What is needed. What follows is a set of entries. Give them again exactly, without the pictures.

(Dataset items)
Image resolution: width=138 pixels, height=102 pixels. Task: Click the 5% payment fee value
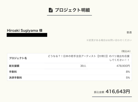click(x=128, y=78)
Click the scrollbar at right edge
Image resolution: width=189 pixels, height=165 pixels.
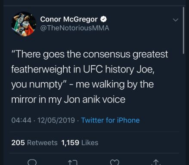pos(183,30)
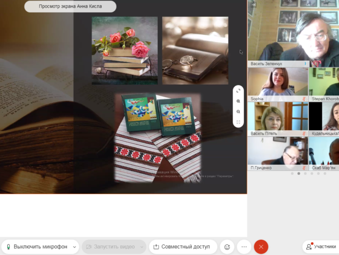The image size is (339, 255).
Task: Click the fit-to-window arrows icon
Action: tap(238, 91)
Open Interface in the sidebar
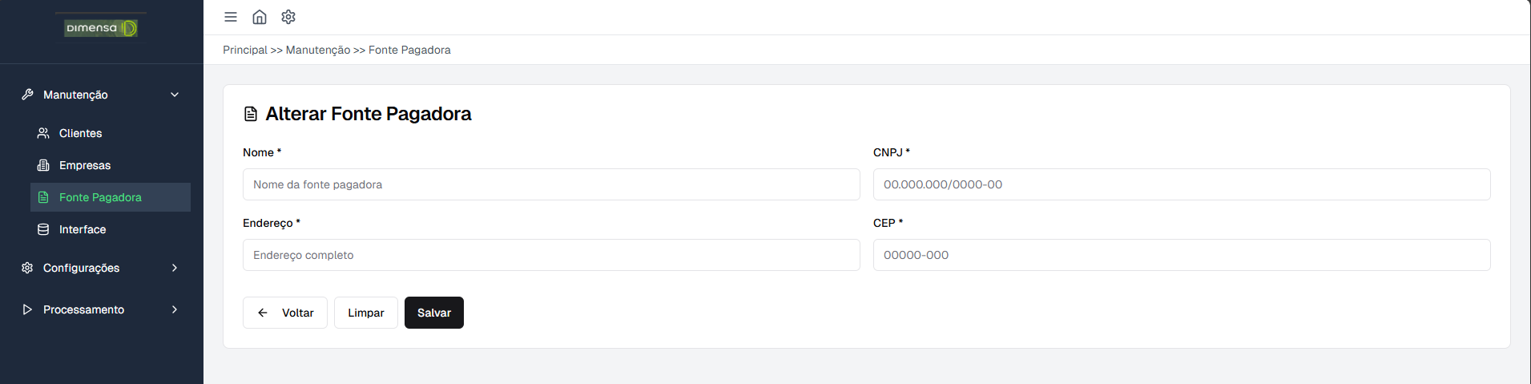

Output for this task.
Image resolution: width=138 pixels, height=102 pixels. Task: Click the 5% payment fee value
click(x=128, y=78)
Click the scrollbar at right edge
Image resolution: width=189 pixels, height=165 pixels.
pos(183,30)
The image size is (339, 255).
Task: Click the fit-to-window arrows icon
Action: tap(238, 91)
Open Interface in the sidebar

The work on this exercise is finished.